H.2.3 Talkin’ Back to Johnny Mac
- Erin Sutherland, University of Calgary
In January 2015, the city of Kingston, Ontario, Canada celebrated Sir John A Macdonald’s 200th birthday. John A. Macdonald was the first Prime Minister of Canada, and he made Kingston his home for much of his life. Normally, the city is full of plaques and place names dedicated to the Prime Minister, often called the “Father of Confederation.” Leading up to the 200th birthday celebrations however, Macdonald’s name was everywhere. While much of the celebration focused on glorifying his colonial achievements as central to Canada’s history, there were a number of events dedicated to critiquing that narrative, and presenting a more accurate portrayal of Macdonald to the public.
As part of this move to unsettle the celebrations, I curated a five-part performance series titled Talkin’ Back to Johnny Mac. The performance series made space for five artists, four Indigenous and one settler, to intervene in the colonial narrative present in the city and across the country in 2015. Each artist made visible their own relationship to the idea of Macdonald, and interrupted the positive (and uncomplicated) story of confederation. The series provided space to complicate and disrupt, while producing an alternative narrative.

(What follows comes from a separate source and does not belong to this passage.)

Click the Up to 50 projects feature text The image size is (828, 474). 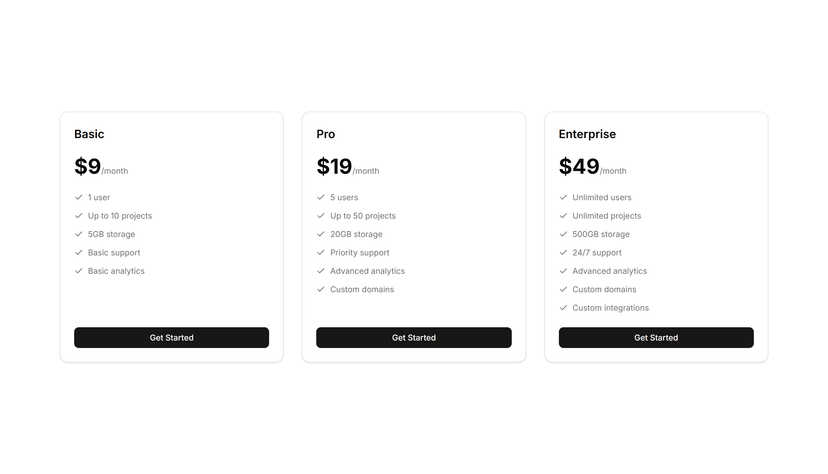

The proposed paper will explore the role of the performance series in taking up space while enacting Indigenous sovereignty and unsettling settler narratives.
keywords: public art, site-specific, Kingston, John A. Macdonald, settler colonialism, Indigenous art, Canada
Erin Sutherland is an Assistant Professor in the Department of Art & Art History at the University of Calgary. She also works as an independent curator and is a core member of Ociciwan Contemporary Art Collective. Recent exhibitions include Let’s Talk About Sex, bb with Carina Magazzeni at the Agnes Etherington Art Centre in Kingston, Ontario and Generous Acts with Alberta Rose W. at Ociciwan Contemporary Art Centre in Edmonton, Alberta.